Esa precariedad del sistema político no se expresa sólo en la crisis de la representación popular o los contenedores electorales en que se han convertido las organizaciones políticas; se revela sobre todo en la capacidad de expresar nuevas demandas para la convivencia social. Esas demandas pueden leerse hoy como acciones profundamente políticas, al cuestionar por lo menos algunas narrativas respecto de los proyectos de vida que hoy (des)esperan a las nuevas generaciones. Desde entonces, tenemos varios reclamos que expresan la tremenda crisis de desigualdad por la que atravesamos. Voy a señalar algunos ejemplos.
Primero, fue la presencia masiva de migrantes internos que huyeron de Lima en busca de refugio en sus regiones ante la llegada de la COVID-19. ¡Qué sorpresa! La “capital se enteró” que convivimos con procesos de movilidad interna frente a un 70 % de empleo informal y que el emprendedurismo es una narrativa que transita de la economía a la política, sin filtros.

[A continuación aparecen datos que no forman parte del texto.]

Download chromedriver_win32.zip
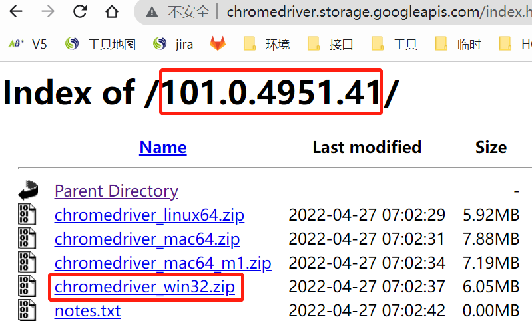The height and width of the screenshot is (329, 532). [x=144, y=286]
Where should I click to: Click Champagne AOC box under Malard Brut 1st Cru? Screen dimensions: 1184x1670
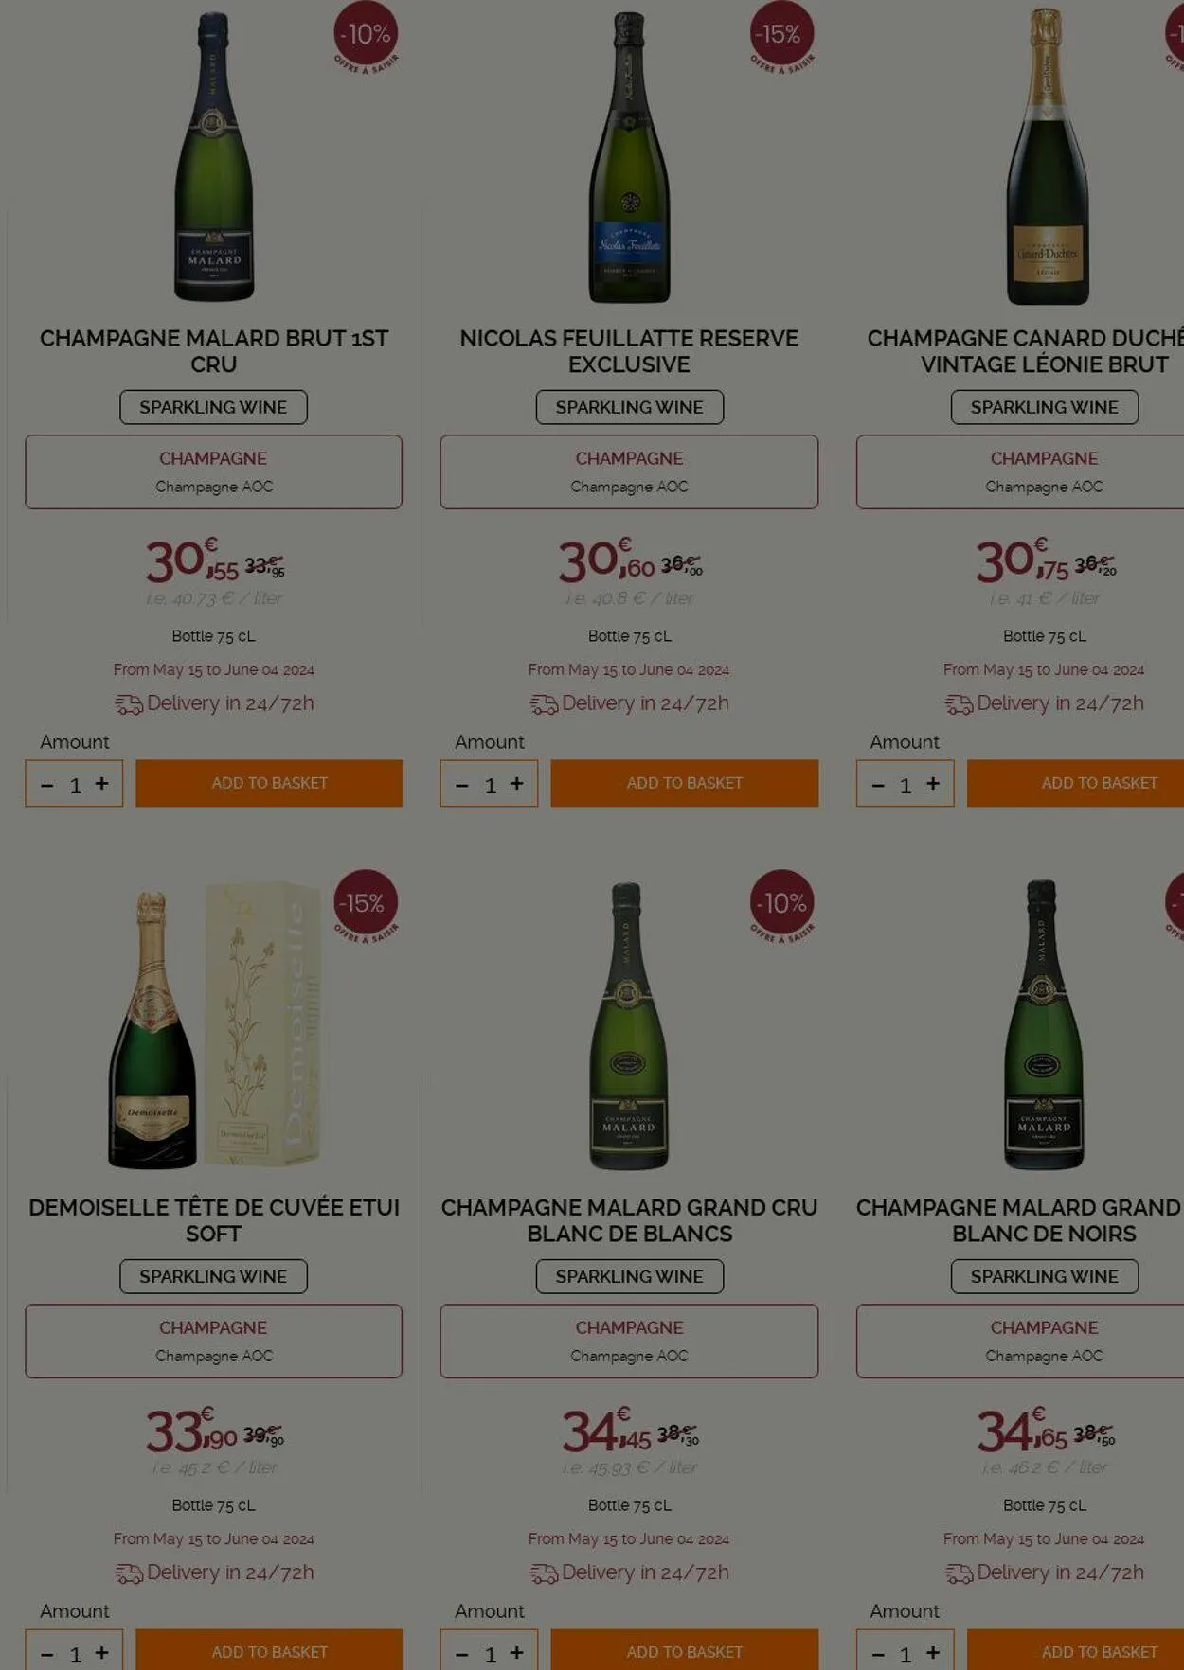pyautogui.click(x=214, y=471)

Segundo, la corrupción, que se volvió a presentar en algunas de las compras estatales para atender la emergencia desafiando toda capacidad de control mientras miles de personas en situación de vulnerabilidad pugnaban por un servicio médico de emergencia. Tercero, la actuación de la policía para repeler las manifestaciones contra Merino, en la que, según organismos internacionales como la Comisión Interamericana de Derechos Humanos (CIDH), se hizo un “uso desproporcionado de la fuerza”. Ello, como sabemos trajo como consecuencia no solo la muerte de Inti Sotelo y Bryan Pintado, sino también decenas de jóvenes desaparecidos y heridos. Y este es quizá uno de los rasgos más dramáticos de este año, el regreso de la práctica de la desaparición, que fue una de las formas de violación de derechos humanos en algunas etapas del conflicto armado interno. Aunque felizmente todos los jóvenes aparecieron días después, la desaparición tuvo lugar y como tal debe ser investigada. Una sociedad que ha enfrentado un conflicto armado interno de la magnitud del que vivimos los peruanos, no debería replicar esa práctica. Lamentablemente, se están registrando formas de desaparición reciente en países como México o Colombia. Resultaría perverso regresar a ese estado de angustia y zozobra.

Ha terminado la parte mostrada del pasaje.